People's Democracy

(Weekly Organ of the Communist Party of India (Marxist)


Vol. XXX

No. 37

September 10, 2006

EDITORIAL

 

14TH NAM SUMMIT IN CUBA

 

Restore NAM To Its Old Glory

 

THE 14th summit of the Non Aligned Movement (NAM) will take place in Havana, the capital city of Socialist Cuba, on September 15 and 16. However, from September 11 onwards, the foreign ministers of the 116-member countries would be in session to finalise the draft declaration to be presented to the summit. High expectations have been aroused amongst the progressive peace-loving people all over the world on this “Havana declaration”. Such expectations are based both on the current political situation in the world dominated by imperialist aggression and the fact that this summit is being held in Cuba which has courageously remained in the forefront of imperialism’s firing line. It has successfully foiled all imperialist attempts of subversion and remains a vibrant socialist society and State.

 

The NAM was founded in 1961 at its inaugural summit in Belgrade, capital of former Yugoslavia with 25 founding members. India’s Nehru, Egypt’s Nasser and Yugoslavia’s Tito were the main inspiration in the post-decolonised world to establish this forum as a platform of solidarity amongst the newly independent countries. With a steady increase in its membership, NAM emerged as a powerful international forum mobilising world opinion in completing the process of decolonisation and in seeking solutions for the hangovers of the colonial world such as the Palestinian question, South Africa’s apartheid etc. 

 

During the bipolarity of the Cold War period, the NAM was mistakenly viewed by a section as a forum whose main object was to bargain between the two poles –– the USA and the USSR. Such vulgar mechanical interpretation of NAM’s objectives was often put at rest by the declarations of successive NAM summits. The movement unequivocally declared that it stands for the unity of the countries of the developing world in defence of their political and economic sovereignty and their choice of the political system that they would practice in their respective countries. In short, NAM emerged as a movement defending the rights of the developing countries against any effort to pressurise, intimidate or browbeat them into accepting any diktat of powerful nations. As Indira Gandhi once said in the past, the NAM’s essence was essentially anti-imperialist. This was when India received the chairmanship of the NAM from Cuba’s Fidel Castro in 1983.

 

The NAM summit is taking place in Cuba after 25 years. Whether the chairmanship will move to India once again like in the past is yet to be seen. However, given India’s leading role in the past, it is only befitting that prime minister Manmohan Singh is leading the Indian delegation at the summit. This makes it all the more contingent upon India to declare its anti-imperialist positions unequivocally before the world.
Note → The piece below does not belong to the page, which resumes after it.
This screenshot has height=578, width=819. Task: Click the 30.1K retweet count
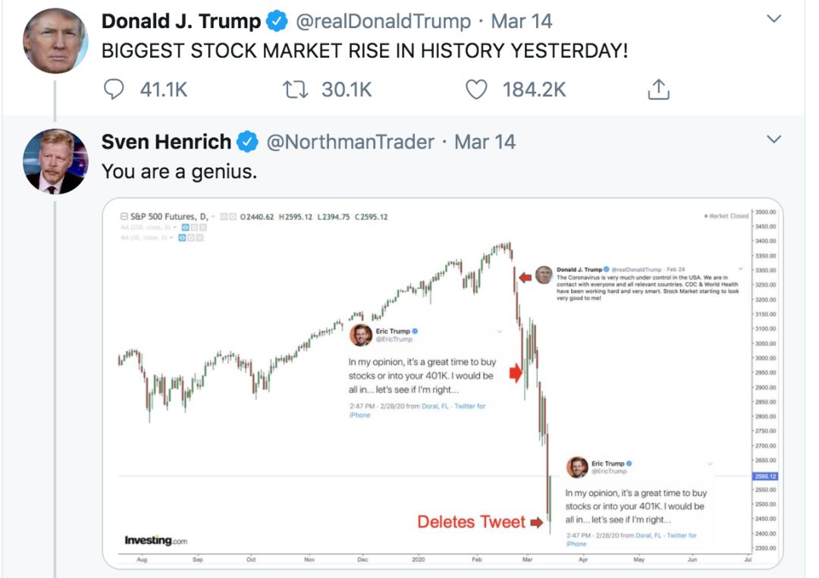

This is an opportunity for the UPA government to correct its course in India’s foreign policy which has been unmistakably drifting towards succumbing to US imperialist pressures in recent times. 

 

This NAM summit comes at a time when the challenges facing the countries of the developing world are, indeed, immense. After the end of the Cold War bipolarity, the trend in international relations should have been towards multi-polarity. This, however, is being sabotaged and subverted by US imperialism which seeks to impose a world of uni-polarity under its hegemony. The international situation today is, thus, dominated by an imperial arrogance that disrespects and often assaults the national sovereignty of developing countries; brazen military intervention as we see in Iraq and Lebanon; unrestrained interference in the internal affairs of those independent countries that refuse to bow down to imperialist dictates or those who dare to resist imperialist pressures and the effort, utilising the process of globalisation, to economically recolonise the third world countries. The NAM needs to reassert the solidarity of the third world in facing these challenges and resisting to eventually defeat such imperialist efforts to impose its hegemony.

 

In this context, seeking to revitalise the NAM, the draft declaration for the summit states that the situation requires, “like never before, for our nations to remain united, firm and to shoulder a greater level of activism” in order to face these challenges. Towards this end, the draft suggests that the goals of the countries of the developing world must include, “NAM becoming an agency for political coordination, to promote and defend their common interests as well as the need to foster unity and solidarity; defence of peace and international security; cooperation based on international law; and promotion of the sustainable development of our peoples”. 

 

If the summit were able to achieve these objectives, then the NAM would not merely be revitalised but it is hoped that under the leadership of Cuba, it will once again play the powerful role that it once wielded in shaping the international situation on more democratic and progressive lines. It is in India’s interests that NAM needs to be strengthened and the declaration of the summit should be turned into a working agenda for all developing countries in their resistance to imperialist hegemonism.